Ese terrible encierro, ¿fue por su estrella, su destino? “Si sabes que tus desdichas, Segismundo, son tan grandes, que antes de nacer moriste, por ley del cielo”, que con sus astros predijo a su padre el rey Basilio de Polonia, que sería su sucesor cruel tirano.

Ese terrible encierro, ¿fue por acción del hombre? Que siguiendo Basilio las predicciones, decidió encerrarlo por siempre para proteger a Polonia de su segura tiranía; y que no recaigan sobre él, las faltas de su hijo. “Pues dando crédito yo a los hados, que divinos me pronosticaban daños en fatales vaticinios, determiné de encerrar la fiera que había nacido”.

Aunque, el sino de las estrellas, la acción del hombre, ¿pueden ser burlados? Quiso el rey “el ver cuánto yerro ha sido dar crédito fácilmente a los sucesos previstos; pues aunque su inclinación le dicte sus principios, quizá no le vencerán, porque el hado más esquivo, la inclinación más violenta, el planeta más impío, sólo el albedrío inclinan, no fuerzan el albedrío”.

¿Y cómo burlarlos? ¿Será que “vencerás las estrellas”, Segismundo? El rey imaginó una ingeniosa artimaña. Durmió con opio a su hijo y lo trasladó a su corte. Si al despertar actuaba justamente, rey lo dejaría; si tiranamente, en la torre lo encerraría. Y al llevarlo dormido, para evitar mayor sufrimiento, dejar que un sueño creyera que era lo que había vivido. Fácilmente lo creería, “porque en el mundo, Clotaldo, todos los que viven sueñan”.

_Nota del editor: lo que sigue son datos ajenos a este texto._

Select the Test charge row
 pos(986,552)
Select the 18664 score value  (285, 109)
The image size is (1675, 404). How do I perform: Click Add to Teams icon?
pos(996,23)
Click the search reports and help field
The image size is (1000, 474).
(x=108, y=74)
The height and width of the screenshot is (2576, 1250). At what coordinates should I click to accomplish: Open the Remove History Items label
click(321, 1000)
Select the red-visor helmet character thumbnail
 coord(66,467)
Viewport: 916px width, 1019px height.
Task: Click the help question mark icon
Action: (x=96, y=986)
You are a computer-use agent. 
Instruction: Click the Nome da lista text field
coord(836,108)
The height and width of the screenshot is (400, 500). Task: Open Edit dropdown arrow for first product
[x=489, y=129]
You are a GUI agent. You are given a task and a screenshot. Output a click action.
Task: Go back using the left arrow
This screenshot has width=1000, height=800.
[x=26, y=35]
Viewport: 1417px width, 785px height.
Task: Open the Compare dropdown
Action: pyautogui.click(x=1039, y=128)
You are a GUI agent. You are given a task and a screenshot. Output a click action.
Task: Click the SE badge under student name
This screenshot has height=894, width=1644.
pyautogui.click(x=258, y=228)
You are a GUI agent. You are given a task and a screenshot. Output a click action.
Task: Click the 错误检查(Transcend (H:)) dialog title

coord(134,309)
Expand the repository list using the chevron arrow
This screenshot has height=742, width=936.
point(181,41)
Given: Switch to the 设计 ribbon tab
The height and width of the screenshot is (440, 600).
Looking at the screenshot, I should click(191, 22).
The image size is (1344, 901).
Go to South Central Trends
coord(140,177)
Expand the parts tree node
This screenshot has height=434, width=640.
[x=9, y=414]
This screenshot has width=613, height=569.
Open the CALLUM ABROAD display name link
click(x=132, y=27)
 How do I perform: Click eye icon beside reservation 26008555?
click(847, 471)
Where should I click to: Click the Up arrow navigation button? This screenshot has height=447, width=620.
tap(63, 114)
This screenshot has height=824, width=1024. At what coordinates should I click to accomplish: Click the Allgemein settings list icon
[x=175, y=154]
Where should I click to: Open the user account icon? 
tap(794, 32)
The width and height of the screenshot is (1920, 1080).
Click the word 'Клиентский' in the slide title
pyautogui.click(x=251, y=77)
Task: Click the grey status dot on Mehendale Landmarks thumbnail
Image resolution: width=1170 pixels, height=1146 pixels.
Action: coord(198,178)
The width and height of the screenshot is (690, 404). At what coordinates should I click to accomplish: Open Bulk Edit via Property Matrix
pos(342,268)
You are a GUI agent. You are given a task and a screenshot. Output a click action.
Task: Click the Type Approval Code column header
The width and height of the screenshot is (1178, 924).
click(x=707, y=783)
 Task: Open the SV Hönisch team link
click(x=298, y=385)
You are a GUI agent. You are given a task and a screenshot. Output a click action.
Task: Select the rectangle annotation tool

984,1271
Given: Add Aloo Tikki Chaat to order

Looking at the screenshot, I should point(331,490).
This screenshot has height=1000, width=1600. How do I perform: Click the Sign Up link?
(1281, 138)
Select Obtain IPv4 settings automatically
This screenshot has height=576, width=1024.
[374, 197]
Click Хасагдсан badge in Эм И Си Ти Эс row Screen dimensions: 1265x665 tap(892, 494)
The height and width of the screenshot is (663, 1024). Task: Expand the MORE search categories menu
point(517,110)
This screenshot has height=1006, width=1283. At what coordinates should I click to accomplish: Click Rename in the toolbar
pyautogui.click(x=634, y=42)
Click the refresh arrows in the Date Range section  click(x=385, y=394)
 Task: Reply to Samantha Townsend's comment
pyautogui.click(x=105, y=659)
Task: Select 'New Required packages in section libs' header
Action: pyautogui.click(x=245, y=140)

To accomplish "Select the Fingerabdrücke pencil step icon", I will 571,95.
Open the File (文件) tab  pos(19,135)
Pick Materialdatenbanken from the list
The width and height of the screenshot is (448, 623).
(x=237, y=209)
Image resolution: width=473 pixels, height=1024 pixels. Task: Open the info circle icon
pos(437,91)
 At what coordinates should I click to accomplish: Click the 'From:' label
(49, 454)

Fue tirano. Y así, nuevamente encerrado.

¿Pero qué es lo que todos soñamos? Apenas lo que ya somos, concluye Segismundo al despertar encerrado: “reprimamos esta fiera condición, esta furia, esta ambición, por si alguna vez soñamos; y sí haremos, pues estamos en mundo tan singular, que el vivir solo es soñar; y la experiencia me enseña que el hombre que vive, sueña lo que es, hasta despertar. Sueña el rey que es rey … Sueña el rico en su riqueza … Sueña el pobre que padece su miseria y su pobreza … en el mundo en conclusión, todos sueñan lo que son, aunque ninguno lo entiende”.

Soñar apenas lo que ya se es; desazón. “¿Qué es la vida? Un frenesí. ¿Qué es la vida? Una ilusión, una sombra, una ficción, y el mayor bien es pequeño; que toda la vida es sueño, y los sueños sueño son”.

¿O no? Una rebelión popular lo libera de la torre, y enfrentando en batalla a su padre, lo vence; y vencido, puede concluir “que son diligencias vanas del hombre cuantas dispone contra mayor fuerza y causa”: su sucesor era su hijo y no otro. Segismundo va más lejos: “has errado en el modo de vencerla”, a su estrella. Y lo alecciona: “la fortuna no se vence con injusticia y venganza porque antes se incita más; y así, quien vencer aguarda a su fortuna, ha de ser con cordura y con templanza”.

Entonces, ¿qué es lo que había que vencer? ¿Qué tenemos que vencer todos, cada día, nuestra estrella, o la acción del hombre? ¿Acaso a nosotros mismos; soñando otra cosa de lo que somos, aunque sea por unas horas bajo las estrellas?